Trump's Second Term Erodes US Disaster Readiness as Costs Top $101bn
US Disaster Preparedness Erodes Under Trump, Experts Warn

Emergency management experts have issued a stark warning that the United States has become significantly less prepared for natural disasters during Donald Trump's second presidential term. They describe a dangerous erosion of national capacity to prepare for and respond to escalating climate-driven catastrophes.

A System Gutted by Cuts and Chaos

The first year of Trump's return to office was marked by deep budget cuts and a massive reduction in staff at frontline federal agencies. Key bodies like the Federal Emergency Management Agency (FEMA) and the National Oceanic and Atmospheric Administration (NOAA) were particularly hard hit.

FEMA entered the 2025 hurricane season without a formal plan, grappling with low morale, leadership gaps, and the loss of roughly a third of its full-time staff. The agency was placed under tighter financial controls, requiring personal approval from Homeland Security Secretary Kristi Noem for spending over $100,000, severely hampering rapid response capabilities.

Concurrently, the administration clawed back funding for climate-resilience initiatives, canceled critical research contracts, and removed public data portals. The financial toll has been immense: in the first half of 2025 alone, damage from weather and climate disasters exceeded $101 billion, the costliest first half of any year on record since 1980.

Cracks in the Safety Net Begin to Show

The consequences of these policies have already manifested in deadly failures. After the Guadalupe River flooded in Texas in July, killing over 135 people, administration officials took more than 72 hours to authorise federal search-and-rescue teams.

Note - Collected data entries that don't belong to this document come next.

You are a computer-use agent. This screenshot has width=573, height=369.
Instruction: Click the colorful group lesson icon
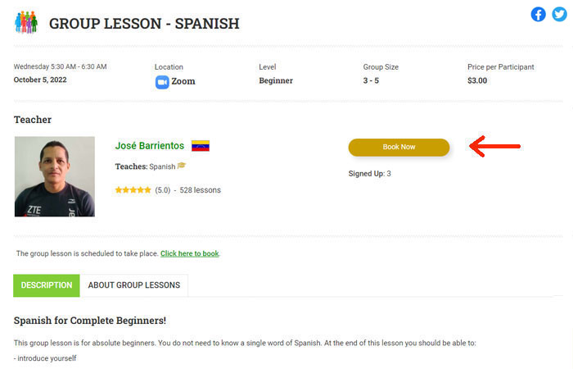26,22
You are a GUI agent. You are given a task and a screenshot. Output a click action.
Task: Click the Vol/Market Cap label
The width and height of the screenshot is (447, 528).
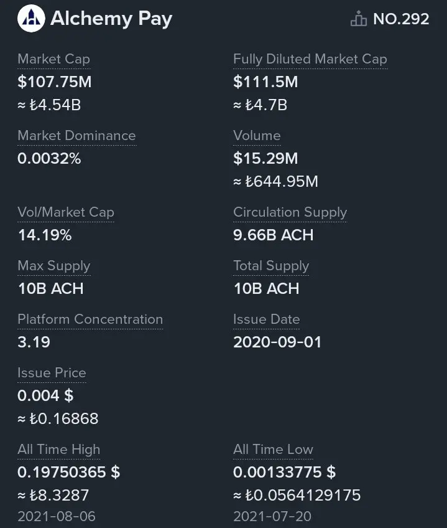66,212
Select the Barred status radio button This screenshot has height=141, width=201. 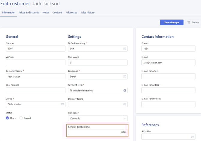pyautogui.click(x=21, y=118)
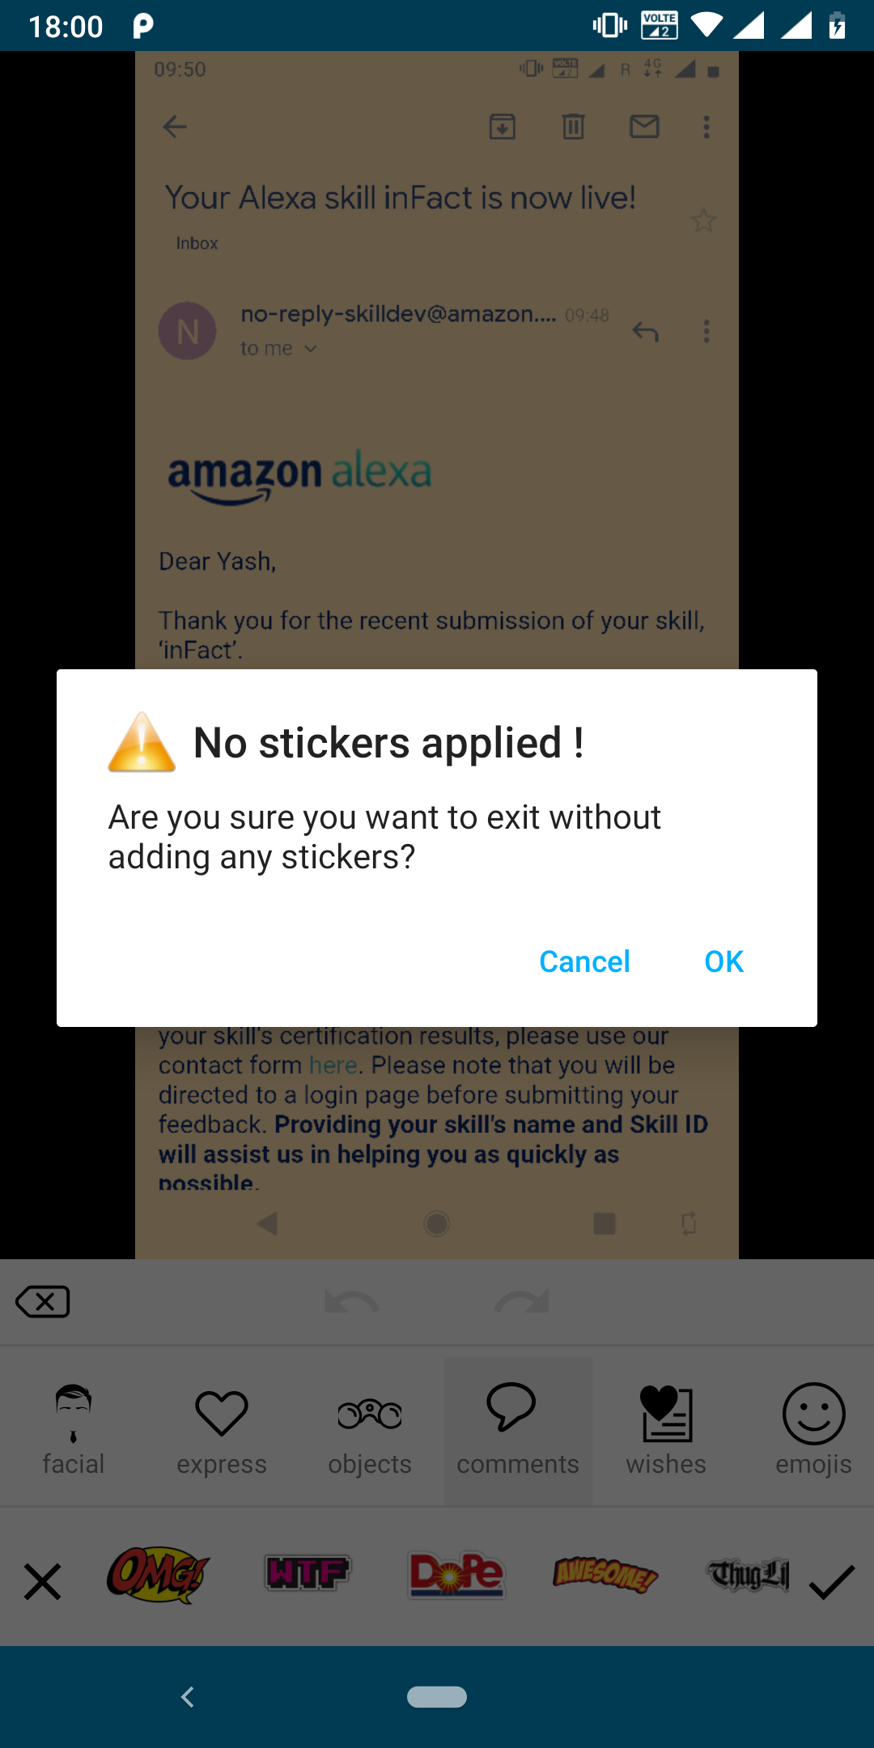The image size is (874, 1748).
Task: Discard edits with the X icon
Action: (x=42, y=1581)
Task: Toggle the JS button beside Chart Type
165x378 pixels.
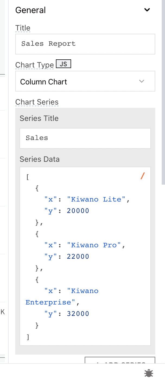Action: pyautogui.click(x=63, y=64)
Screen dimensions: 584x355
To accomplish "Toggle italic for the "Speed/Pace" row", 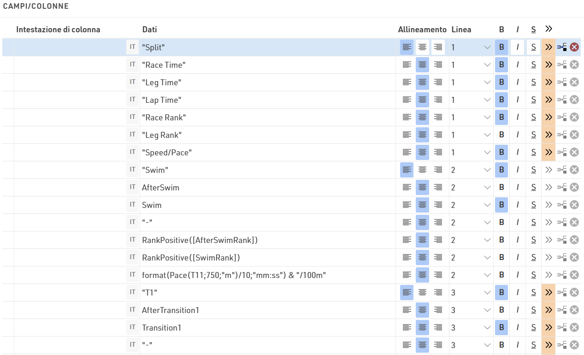I will click(518, 152).
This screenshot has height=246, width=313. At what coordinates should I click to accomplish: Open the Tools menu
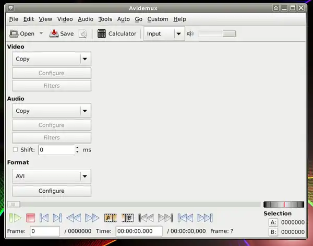tap(105, 19)
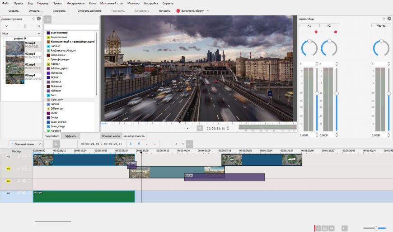Collapse the Имя column header chevron in the bin
This screenshot has width=393, height=232.
[39, 34]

In Alaska, a gutted weather-balloon network failed to provide adequate warning for one of the state's most destructive storms. Nationwide, staffing crises forced several National Weather Service offices to cease overnight monitoring and reduce weather balloon launches, undermining forecast accuracy.

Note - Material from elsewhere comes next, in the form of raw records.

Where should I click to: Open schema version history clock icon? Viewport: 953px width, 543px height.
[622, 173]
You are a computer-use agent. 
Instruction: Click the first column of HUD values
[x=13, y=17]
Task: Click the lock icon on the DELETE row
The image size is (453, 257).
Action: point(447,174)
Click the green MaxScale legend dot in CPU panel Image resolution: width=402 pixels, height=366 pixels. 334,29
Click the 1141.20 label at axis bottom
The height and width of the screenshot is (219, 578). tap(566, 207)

Monica Medina, former principal deputy administrator of NOAA under Obama, summarised the situation as a "perfect storm" where ever-escalating threats meet a crumbling safety net. "People will suffer. It is just that simple," she stated.

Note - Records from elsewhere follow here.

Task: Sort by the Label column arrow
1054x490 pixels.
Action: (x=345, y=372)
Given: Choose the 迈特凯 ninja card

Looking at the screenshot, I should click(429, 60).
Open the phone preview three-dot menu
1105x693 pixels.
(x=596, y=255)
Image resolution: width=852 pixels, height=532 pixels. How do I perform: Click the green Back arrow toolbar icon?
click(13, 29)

A Global Leader in Climate Science Steps Back

The United States, once a global leader in climate science, has sharply reversed course. NOAA lost thousands of staff, including hurricane hunters and researchers, hobbling essential functions. The White House canceled contracts for national climate assessments and took the climate.gov portal offline.

Critical infrastructure is also being dismantled. Nine NOAA stations tracking tsunami-causing earthquakes went offline in November 2025 after funding was pulled, and key satellite instruments are under threat. These losses will have a profound global impact, affecting severe weather tracking in Europe, disaster response in the Caribbean, and climate crisis monitoring in the Amazon.

"This is an essential part of the social safety net we depend on the government to provide... and this administration is dismantling it," said Medina, noting that the loss of data and scientific expertise will be extremely challenging to rebuild.

With the future of federal support in doubt and extreme weather predicted to intensify, emergency managers are urging the public to take personal preparedness seriously. As Bill Turner of the National Emergency Management Association cautioned, "We are trying to break down that misconception that after a major disaster, the state or federal government will be able to come in and make you whole."